Reducing Cyber Risk Across An Ecosystem
Addressing the cyber risks facing retirement plans requires working across the organization and the retirement ecosystem. And that means bringing together risk, technology, legal and human resources teams, along with plan fiduciaries.
“The intersection of retirement funds and technology has created a gray area in many respects,” says Wilen. “This responsibility crosses IT, finance and HR silos. It needs these groups to work together – and it takes diplomacy to rally them around a common set of standards.”
Aon’s 2020 Cyber Security Risk Report outlines several steps retirement plan sponsors can take to help protect plan assets and data, as well as their own firms.
Gap assessment: Determine both the vulnerabilities and the protections in place, such as security governance, business operations security and other controls affecting retirement plan data. This includes evaluating the physical, administrative and technical safeguards, along with the security of third parties that have access to plan assets and data.
Risk mitigation plan: Once security gaps are identified, develop and implement a risk mitigation plan and an incident response readiness plan. While an organization might have data breach protocols in place, it needs to ensure that those protocols still consider the fiduciary committee. Plan sponsors should document details about the risk mitigation plan and the steps they are taking to reduce exposure to breaches.
Risk responsibility and risk transfer options: Finally, consider risk responsibility and risk transfer options. Agreements with third-party service providers should include detailed specifications for asset and data security, as well as methods to shift losses to service providers where appropriate. Cyber insurance, fiduciary liability insurance and crime insurance might be available to transfer a portion of risk and indemnify the company.
Employee and fiduciary committee training is a constant consideration. Firms need to ask themselves, for example, whether their organization is up to speed on the latest phishing scams that could endanger accounts.
“While hacking is a threat, social engineering continues to be a top method for cyber attacks,” Snyder observes. Plan sponsors should take steps to educate retirement account owners on basic cyber security awareness.

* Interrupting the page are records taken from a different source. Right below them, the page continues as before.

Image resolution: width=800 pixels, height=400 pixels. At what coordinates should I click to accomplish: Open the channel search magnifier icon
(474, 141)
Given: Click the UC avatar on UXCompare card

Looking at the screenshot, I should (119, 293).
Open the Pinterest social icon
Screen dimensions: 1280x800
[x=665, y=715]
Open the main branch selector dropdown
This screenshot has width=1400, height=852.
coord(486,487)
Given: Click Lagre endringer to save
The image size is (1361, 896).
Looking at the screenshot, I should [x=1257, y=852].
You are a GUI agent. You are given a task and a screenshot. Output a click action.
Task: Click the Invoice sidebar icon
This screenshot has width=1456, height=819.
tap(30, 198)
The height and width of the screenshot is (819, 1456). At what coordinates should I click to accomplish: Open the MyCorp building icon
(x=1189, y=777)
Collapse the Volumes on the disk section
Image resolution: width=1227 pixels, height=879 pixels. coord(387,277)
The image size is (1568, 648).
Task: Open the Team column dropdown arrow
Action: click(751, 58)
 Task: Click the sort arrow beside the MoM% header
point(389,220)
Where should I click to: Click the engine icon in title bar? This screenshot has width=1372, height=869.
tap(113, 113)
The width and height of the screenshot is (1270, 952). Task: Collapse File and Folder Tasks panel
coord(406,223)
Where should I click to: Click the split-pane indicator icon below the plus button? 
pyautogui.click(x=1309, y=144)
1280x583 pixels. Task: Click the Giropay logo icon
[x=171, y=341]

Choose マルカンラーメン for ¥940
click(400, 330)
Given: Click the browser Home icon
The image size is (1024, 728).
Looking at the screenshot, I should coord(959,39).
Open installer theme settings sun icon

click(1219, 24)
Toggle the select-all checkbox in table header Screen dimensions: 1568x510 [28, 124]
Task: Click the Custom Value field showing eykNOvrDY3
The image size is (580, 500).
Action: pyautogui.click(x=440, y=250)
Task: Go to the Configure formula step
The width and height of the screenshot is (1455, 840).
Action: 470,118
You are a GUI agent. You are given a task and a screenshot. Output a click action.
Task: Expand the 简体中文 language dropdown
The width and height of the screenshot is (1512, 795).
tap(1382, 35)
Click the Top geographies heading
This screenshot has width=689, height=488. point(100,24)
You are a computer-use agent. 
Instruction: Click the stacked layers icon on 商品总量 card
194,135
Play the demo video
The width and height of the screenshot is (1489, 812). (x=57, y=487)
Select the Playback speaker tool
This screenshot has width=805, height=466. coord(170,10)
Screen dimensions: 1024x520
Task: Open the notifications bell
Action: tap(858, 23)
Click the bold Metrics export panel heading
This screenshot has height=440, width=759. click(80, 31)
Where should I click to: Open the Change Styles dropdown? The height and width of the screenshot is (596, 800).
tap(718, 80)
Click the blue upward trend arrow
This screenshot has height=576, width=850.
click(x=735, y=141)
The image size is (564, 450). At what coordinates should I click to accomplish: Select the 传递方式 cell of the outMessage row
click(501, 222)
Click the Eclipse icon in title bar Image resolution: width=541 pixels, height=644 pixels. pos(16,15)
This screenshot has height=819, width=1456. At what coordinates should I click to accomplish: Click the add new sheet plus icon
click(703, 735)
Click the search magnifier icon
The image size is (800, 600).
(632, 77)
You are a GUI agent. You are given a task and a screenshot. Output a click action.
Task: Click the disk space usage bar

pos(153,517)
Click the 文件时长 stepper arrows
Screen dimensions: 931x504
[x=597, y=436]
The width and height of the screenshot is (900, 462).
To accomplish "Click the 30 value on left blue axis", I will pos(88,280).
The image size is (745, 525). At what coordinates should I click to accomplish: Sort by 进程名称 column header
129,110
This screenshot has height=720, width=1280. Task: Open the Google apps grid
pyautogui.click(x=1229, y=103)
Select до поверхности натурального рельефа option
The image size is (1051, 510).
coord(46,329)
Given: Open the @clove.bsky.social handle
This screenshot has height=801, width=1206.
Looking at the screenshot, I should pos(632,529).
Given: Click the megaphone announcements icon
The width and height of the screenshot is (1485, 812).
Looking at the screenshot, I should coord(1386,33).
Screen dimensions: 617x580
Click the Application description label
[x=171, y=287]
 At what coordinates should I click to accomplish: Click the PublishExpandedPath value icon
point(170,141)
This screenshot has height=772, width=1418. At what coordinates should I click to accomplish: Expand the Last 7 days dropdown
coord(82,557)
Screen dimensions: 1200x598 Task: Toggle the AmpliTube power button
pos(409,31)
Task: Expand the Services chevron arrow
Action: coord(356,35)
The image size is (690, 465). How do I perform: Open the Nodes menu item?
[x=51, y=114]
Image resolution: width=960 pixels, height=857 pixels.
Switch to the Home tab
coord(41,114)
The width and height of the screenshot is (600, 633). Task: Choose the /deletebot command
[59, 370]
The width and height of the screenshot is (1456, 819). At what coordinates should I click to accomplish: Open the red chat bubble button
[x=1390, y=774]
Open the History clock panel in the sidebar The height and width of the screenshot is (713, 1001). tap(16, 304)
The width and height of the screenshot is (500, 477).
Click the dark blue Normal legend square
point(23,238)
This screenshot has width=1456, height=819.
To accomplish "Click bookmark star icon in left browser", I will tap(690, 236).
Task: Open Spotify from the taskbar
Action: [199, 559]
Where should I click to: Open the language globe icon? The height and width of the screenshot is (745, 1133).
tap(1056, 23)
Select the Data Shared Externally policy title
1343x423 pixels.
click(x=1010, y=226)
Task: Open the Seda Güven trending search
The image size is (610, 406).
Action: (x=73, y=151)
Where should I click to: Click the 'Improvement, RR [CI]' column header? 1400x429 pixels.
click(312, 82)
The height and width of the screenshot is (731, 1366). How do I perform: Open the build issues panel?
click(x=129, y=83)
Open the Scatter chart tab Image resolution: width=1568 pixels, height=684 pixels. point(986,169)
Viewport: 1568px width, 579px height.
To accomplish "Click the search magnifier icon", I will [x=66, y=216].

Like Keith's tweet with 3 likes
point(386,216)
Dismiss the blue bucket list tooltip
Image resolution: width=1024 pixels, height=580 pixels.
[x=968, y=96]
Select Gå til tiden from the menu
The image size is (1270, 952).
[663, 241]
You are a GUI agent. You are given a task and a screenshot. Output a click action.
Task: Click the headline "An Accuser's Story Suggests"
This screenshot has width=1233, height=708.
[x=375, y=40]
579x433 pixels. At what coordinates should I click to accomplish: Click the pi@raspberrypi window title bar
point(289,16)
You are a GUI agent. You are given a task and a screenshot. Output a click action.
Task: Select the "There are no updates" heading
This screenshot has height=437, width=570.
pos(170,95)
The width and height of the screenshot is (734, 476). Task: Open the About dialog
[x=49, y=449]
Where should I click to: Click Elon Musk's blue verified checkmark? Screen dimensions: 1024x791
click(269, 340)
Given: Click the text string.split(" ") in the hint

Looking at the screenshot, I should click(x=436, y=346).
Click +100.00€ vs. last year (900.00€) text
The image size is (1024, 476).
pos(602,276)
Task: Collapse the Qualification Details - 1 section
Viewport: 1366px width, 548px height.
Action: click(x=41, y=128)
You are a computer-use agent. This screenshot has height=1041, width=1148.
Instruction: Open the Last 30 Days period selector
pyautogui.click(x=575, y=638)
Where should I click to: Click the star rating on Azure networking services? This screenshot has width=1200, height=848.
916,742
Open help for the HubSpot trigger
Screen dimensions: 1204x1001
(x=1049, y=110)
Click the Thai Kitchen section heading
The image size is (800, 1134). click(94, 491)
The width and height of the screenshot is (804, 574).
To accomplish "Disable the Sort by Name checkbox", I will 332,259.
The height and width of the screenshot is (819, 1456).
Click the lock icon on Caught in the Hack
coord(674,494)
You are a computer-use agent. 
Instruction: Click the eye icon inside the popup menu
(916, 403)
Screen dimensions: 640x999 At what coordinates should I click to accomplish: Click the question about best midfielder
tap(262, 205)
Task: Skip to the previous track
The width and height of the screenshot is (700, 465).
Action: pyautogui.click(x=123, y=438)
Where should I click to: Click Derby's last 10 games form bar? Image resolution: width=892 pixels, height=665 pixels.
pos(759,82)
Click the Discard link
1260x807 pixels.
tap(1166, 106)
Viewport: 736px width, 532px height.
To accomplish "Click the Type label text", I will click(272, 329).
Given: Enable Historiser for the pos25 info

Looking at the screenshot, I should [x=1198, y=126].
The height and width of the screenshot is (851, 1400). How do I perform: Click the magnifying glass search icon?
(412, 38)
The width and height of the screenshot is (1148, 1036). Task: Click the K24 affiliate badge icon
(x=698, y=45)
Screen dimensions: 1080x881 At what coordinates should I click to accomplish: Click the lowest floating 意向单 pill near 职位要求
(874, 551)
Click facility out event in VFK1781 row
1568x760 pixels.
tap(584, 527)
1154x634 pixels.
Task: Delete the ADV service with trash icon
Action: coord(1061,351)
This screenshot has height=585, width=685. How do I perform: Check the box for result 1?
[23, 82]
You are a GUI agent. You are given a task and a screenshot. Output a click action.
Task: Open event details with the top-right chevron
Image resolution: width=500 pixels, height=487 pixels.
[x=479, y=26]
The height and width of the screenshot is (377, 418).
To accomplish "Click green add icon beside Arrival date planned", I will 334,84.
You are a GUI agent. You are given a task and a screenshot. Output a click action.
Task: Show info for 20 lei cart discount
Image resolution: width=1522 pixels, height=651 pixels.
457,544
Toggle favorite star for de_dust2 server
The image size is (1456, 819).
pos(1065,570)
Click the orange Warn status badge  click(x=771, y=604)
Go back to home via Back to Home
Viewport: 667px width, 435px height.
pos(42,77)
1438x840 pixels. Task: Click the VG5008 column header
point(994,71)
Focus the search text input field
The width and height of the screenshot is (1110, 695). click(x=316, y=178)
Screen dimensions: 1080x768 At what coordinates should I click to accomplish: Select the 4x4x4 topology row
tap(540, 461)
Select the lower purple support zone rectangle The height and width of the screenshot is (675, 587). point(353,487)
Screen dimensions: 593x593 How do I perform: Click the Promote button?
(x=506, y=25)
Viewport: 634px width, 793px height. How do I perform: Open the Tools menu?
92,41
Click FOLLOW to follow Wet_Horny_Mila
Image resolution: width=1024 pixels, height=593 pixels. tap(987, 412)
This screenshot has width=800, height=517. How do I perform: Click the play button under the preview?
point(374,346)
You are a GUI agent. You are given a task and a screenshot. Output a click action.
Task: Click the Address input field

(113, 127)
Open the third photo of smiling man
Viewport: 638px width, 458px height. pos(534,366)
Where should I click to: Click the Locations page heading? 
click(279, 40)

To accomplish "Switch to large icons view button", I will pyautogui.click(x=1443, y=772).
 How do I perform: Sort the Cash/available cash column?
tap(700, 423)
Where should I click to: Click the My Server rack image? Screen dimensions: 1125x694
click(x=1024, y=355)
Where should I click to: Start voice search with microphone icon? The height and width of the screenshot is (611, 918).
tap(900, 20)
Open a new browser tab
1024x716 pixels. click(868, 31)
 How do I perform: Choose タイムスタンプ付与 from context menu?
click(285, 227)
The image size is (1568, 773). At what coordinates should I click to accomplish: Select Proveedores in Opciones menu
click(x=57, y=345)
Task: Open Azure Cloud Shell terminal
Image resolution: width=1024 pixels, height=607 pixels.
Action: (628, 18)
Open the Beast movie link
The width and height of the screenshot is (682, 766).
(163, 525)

Protecting Data And Assets – Paramount For Plan Sponsors And Their Fiduciaries
Ultimately, plan sponsors and their plan fiduciaries are looking to protect plan assets and data, protect participants and protect themselves against litigation if a breach occurs. Process and documentation are essential elements of building that protection.
“In the retirement savings world today we’re seeing a lot of emphasis on diversifying assets and evaluating the prudence of various investment strategies,” says Meagher. “It’s the same now with protecting plan data. Diversify resources. Bring in any necessary expertise to evaluate data security safeguards from the plan fiduciary’s perspective. Build the record to show that you’ve taken the steps to protect data and hold partners to the same high standards.”